I want to have in R the equivalent of most of the basic operations normally performed in SQL.
In this post it will follow a sniplet in SQL and immediately after the correspondent in R.
Topics Covered:
- Distinct
- Where
- Inner / outer joins
- Group by
Before starting with the Pure R syntax, just keep in mind that R is providing a very useful package called SQLDF. Through this package it is possible to perform a simple SQL query over tables / data frames.

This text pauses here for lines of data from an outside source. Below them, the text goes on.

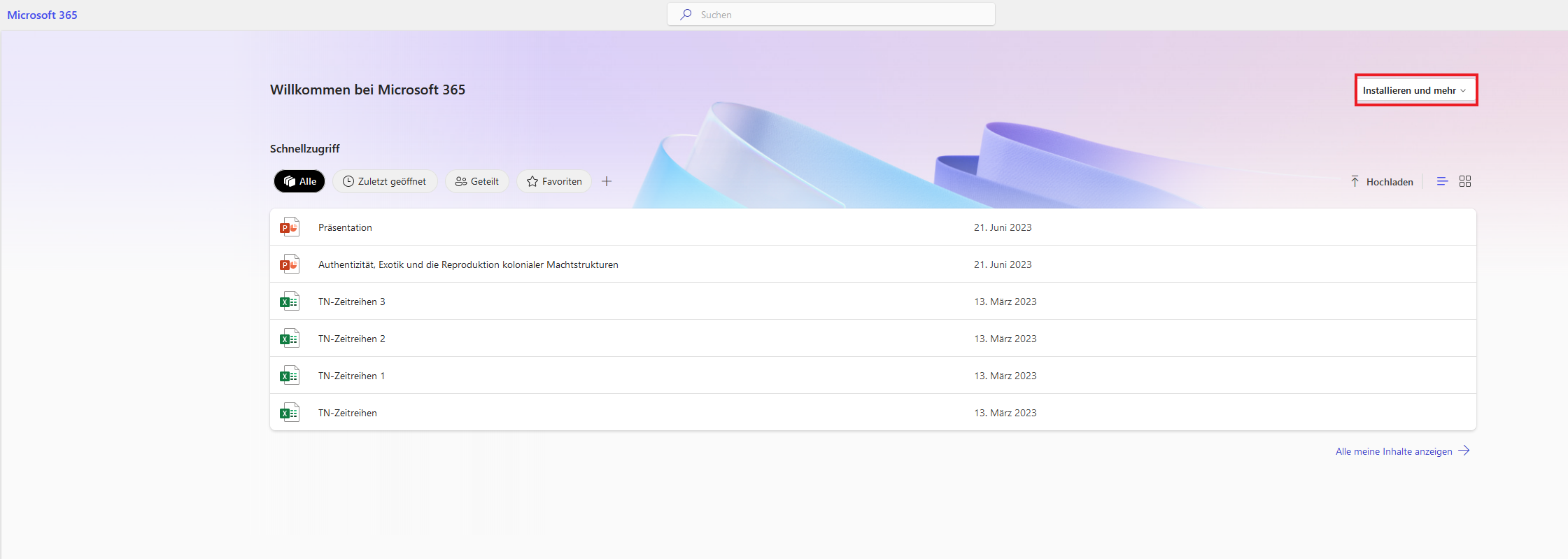Image resolution: width=1568 pixels, height=559 pixels.
Task: Select the Alle filter tab
Action: 299,181
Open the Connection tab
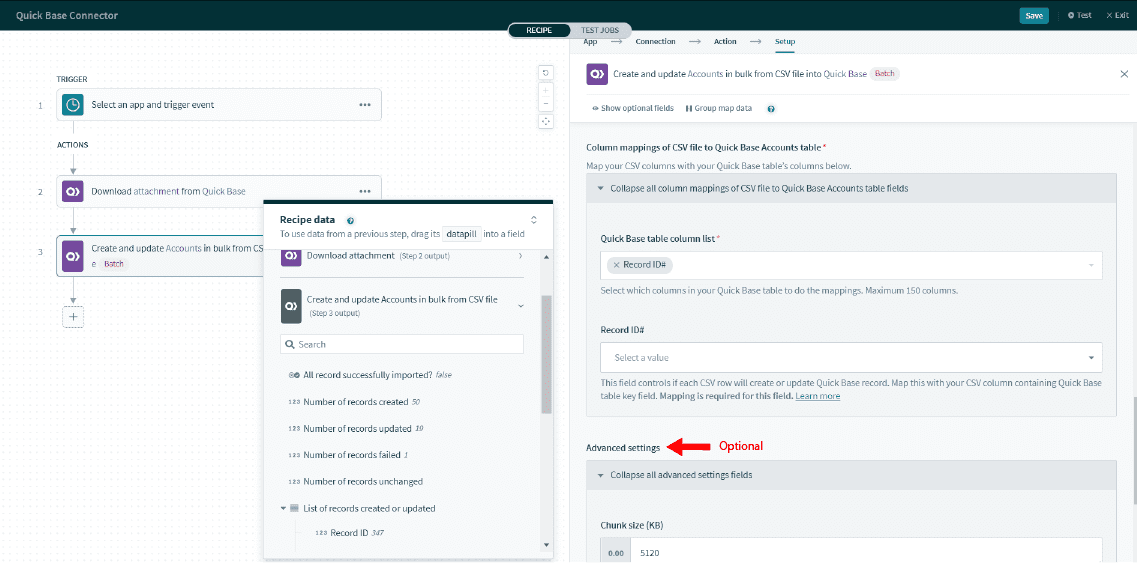The height and width of the screenshot is (563, 1137). click(655, 41)
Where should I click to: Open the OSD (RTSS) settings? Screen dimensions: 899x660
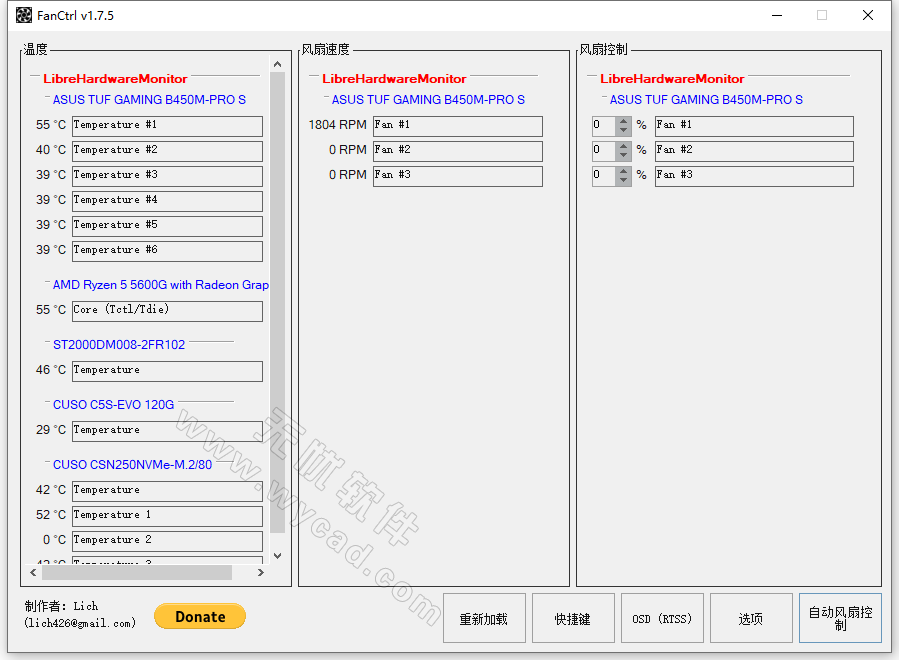point(662,619)
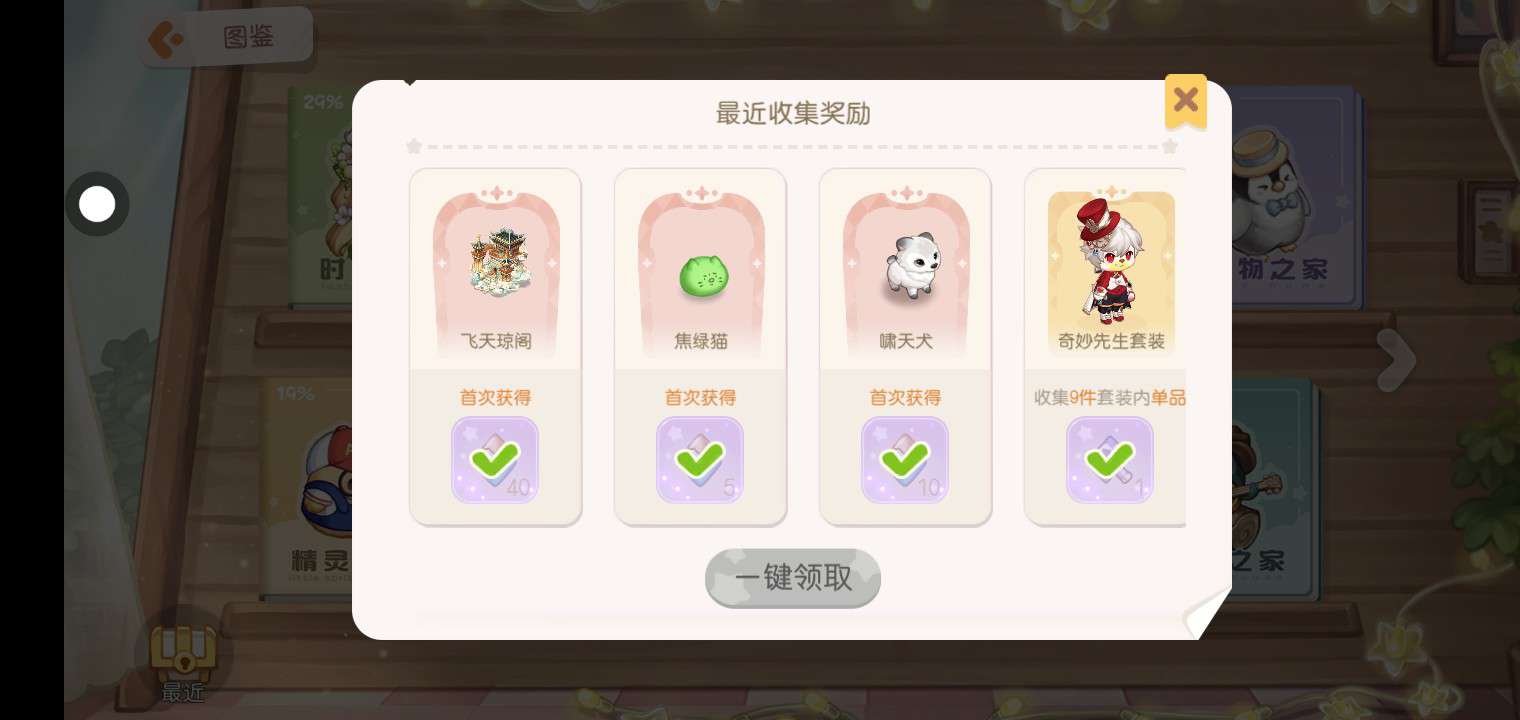Tap the white floating circle button
The image size is (1520, 720).
point(97,204)
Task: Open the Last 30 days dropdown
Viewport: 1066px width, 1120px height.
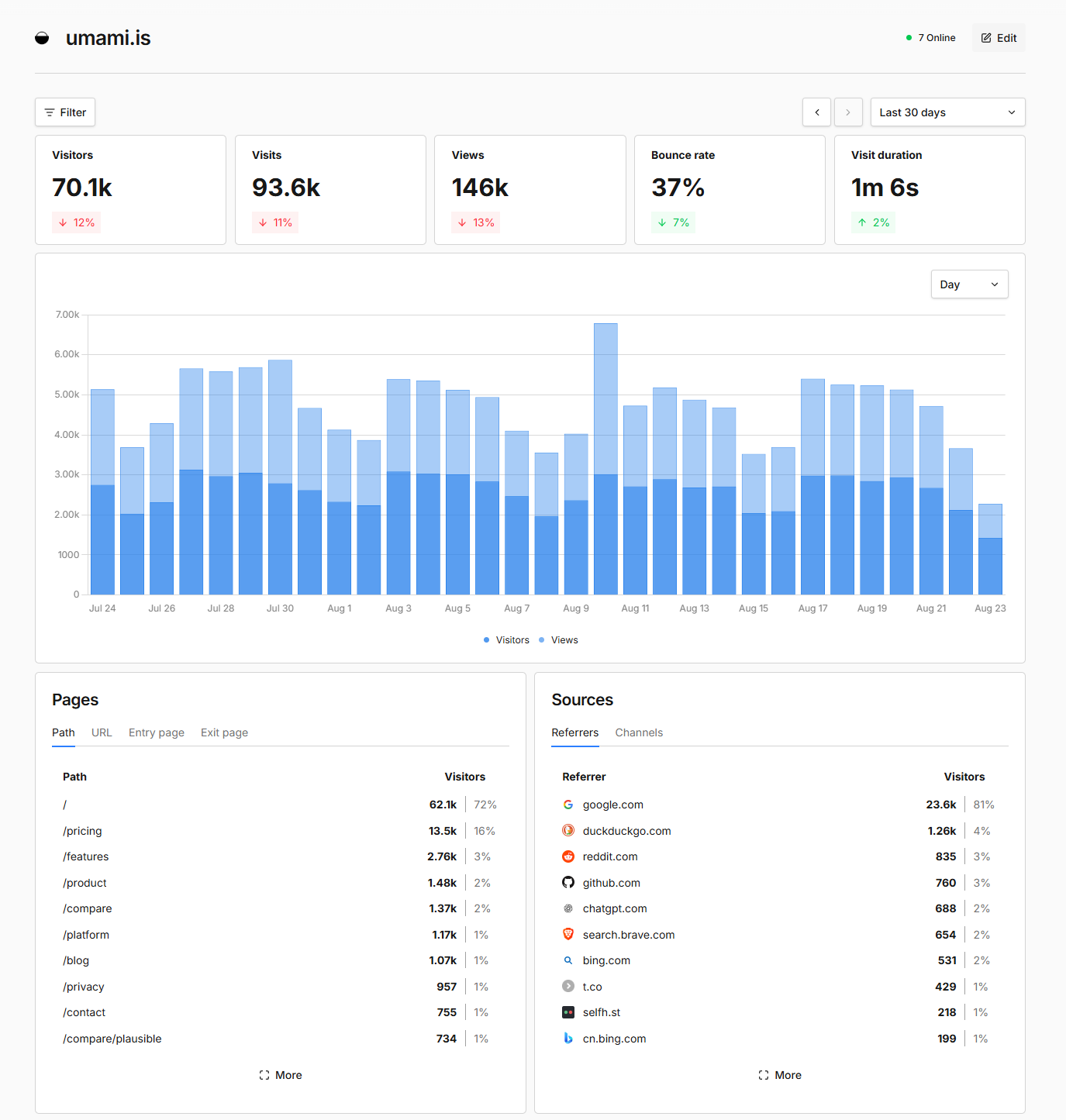Action: tap(947, 112)
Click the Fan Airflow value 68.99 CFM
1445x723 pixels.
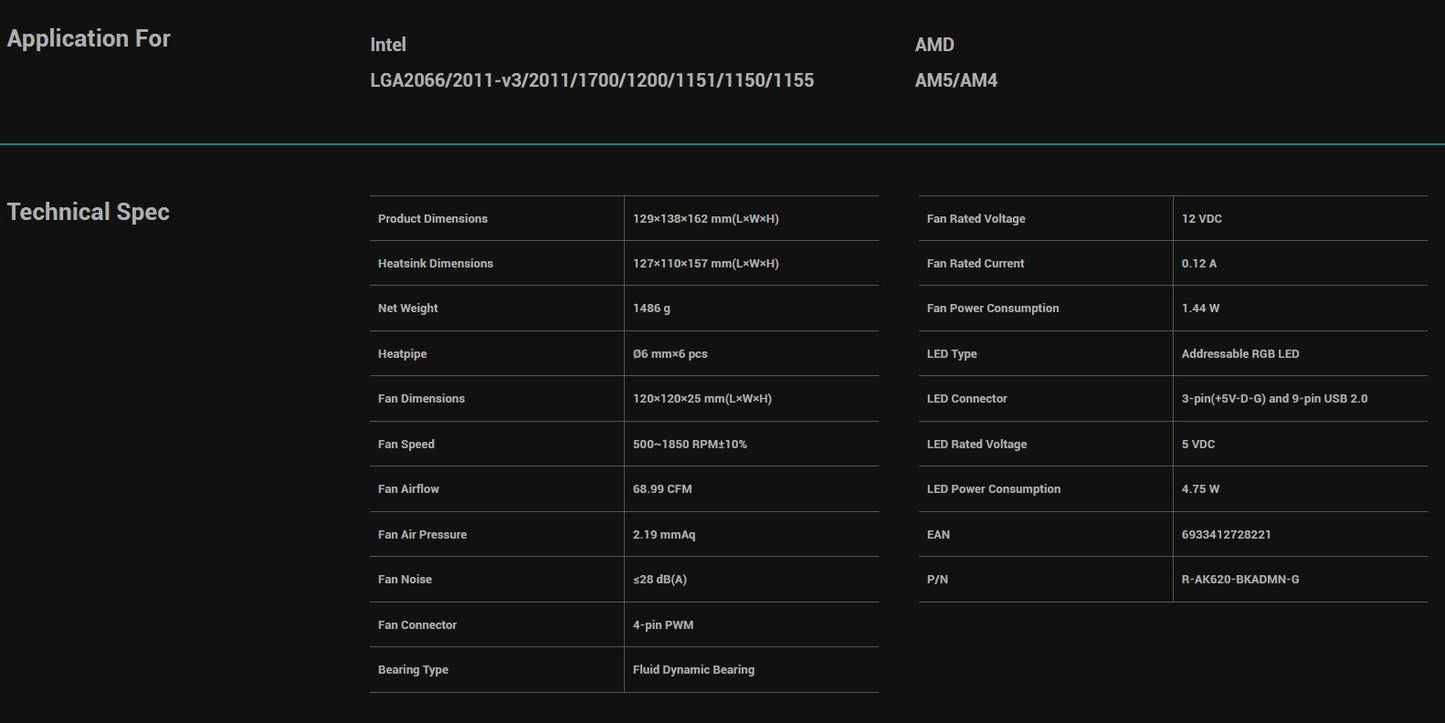pyautogui.click(x=662, y=489)
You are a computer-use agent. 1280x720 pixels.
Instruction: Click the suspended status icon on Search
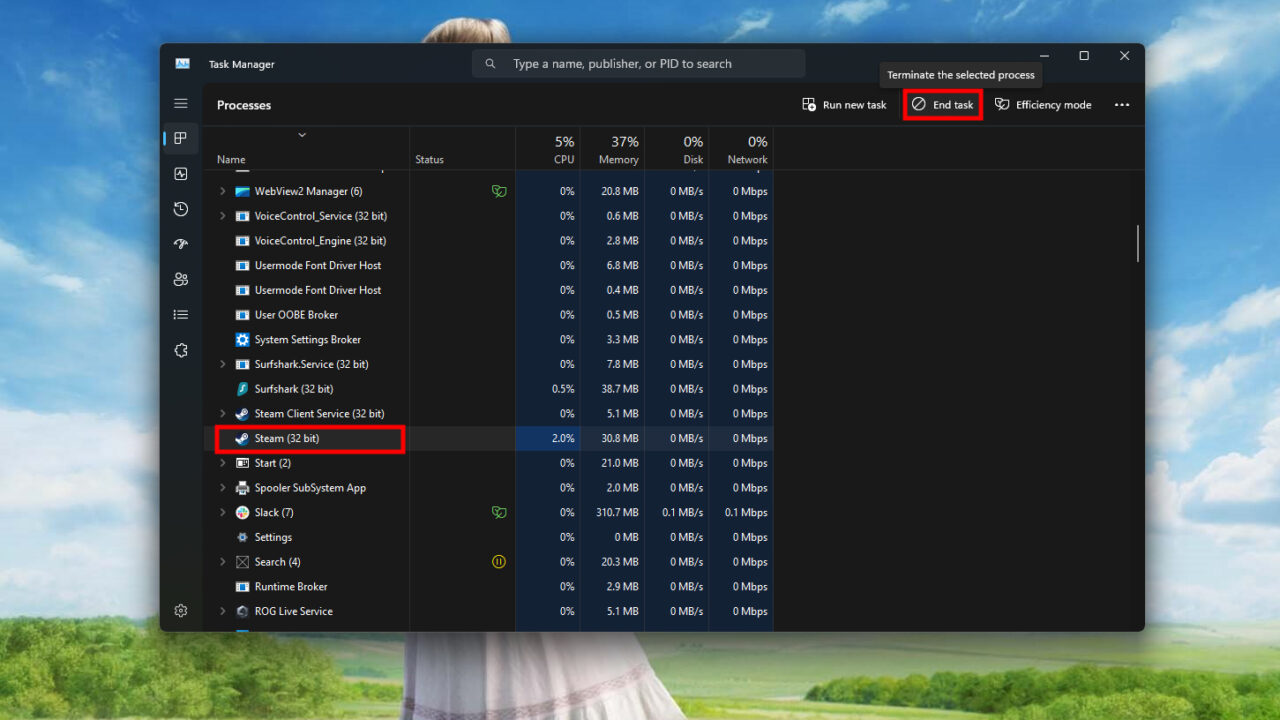coord(499,561)
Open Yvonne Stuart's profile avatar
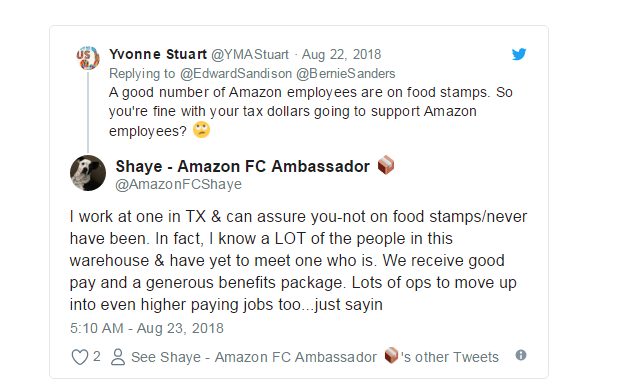The image size is (620, 384). [88, 58]
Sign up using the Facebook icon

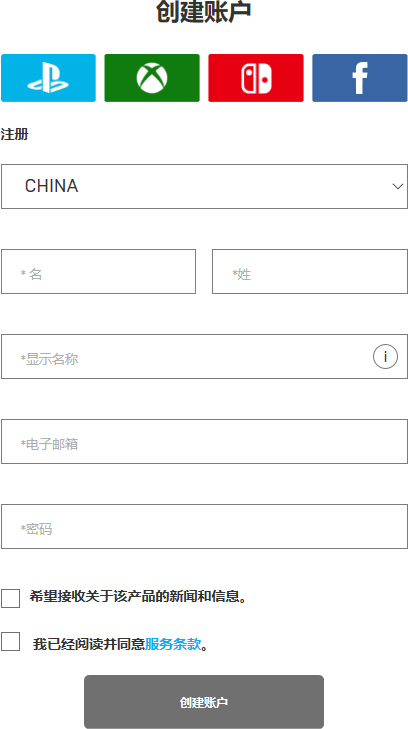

# installs everything you need to use sqldf with SQLite
# including SQLite itself
install.packages("sqldf")
# shows built in data frames
data()
# load sqldf into workspace
library(sqldf)
sqldf("select * from iris limit 5")
sqldf("select count(*) from iris")
sqldf("select Species, count(*) from iris group by Species")
# create a data frame
DF <- data.frame(a = 1:5, b = letters[1:5])
sqldf("select * from DF")
sqldf("select avg(a) mean, variance(a) var from DF") # see example 15
Source: http://code.google.com/p/sqldf/
WHERE
SELECT *
FROM df1
WHERE product = "Toaster"
In R:
df1 = data.frame(CustomerId=c(1:6),Product=c(rep("Toaster",3),rep("Radio",3))) ;
df <- df1[df1$Product=="Toaster",];
DISTINCT
the select distinct in SQL: select distinct x
from my_table;
The equivalent in R is:
> x <- list(a=c(1,2,3), b = c(2,3,4), c=c(4,5,6))
> xx <- unlist(x)
> xx
a1 a2 a3 b1 b2 b3 c1 c2 c3
1 2 3 2 3 4 4 5 6
> unique(xx)
[1] 1 2 3 4 5 6
INNER / OUTER JOINS
Having in SQL the following query: select *
from product [left] [right] [outer] join countries
on (product.customer_id = countries.customer_id)
In R:
df1 = data.frame(CustomerId=c(1:6),Product=c(rep("Toaster",3),rep("Radio",3)))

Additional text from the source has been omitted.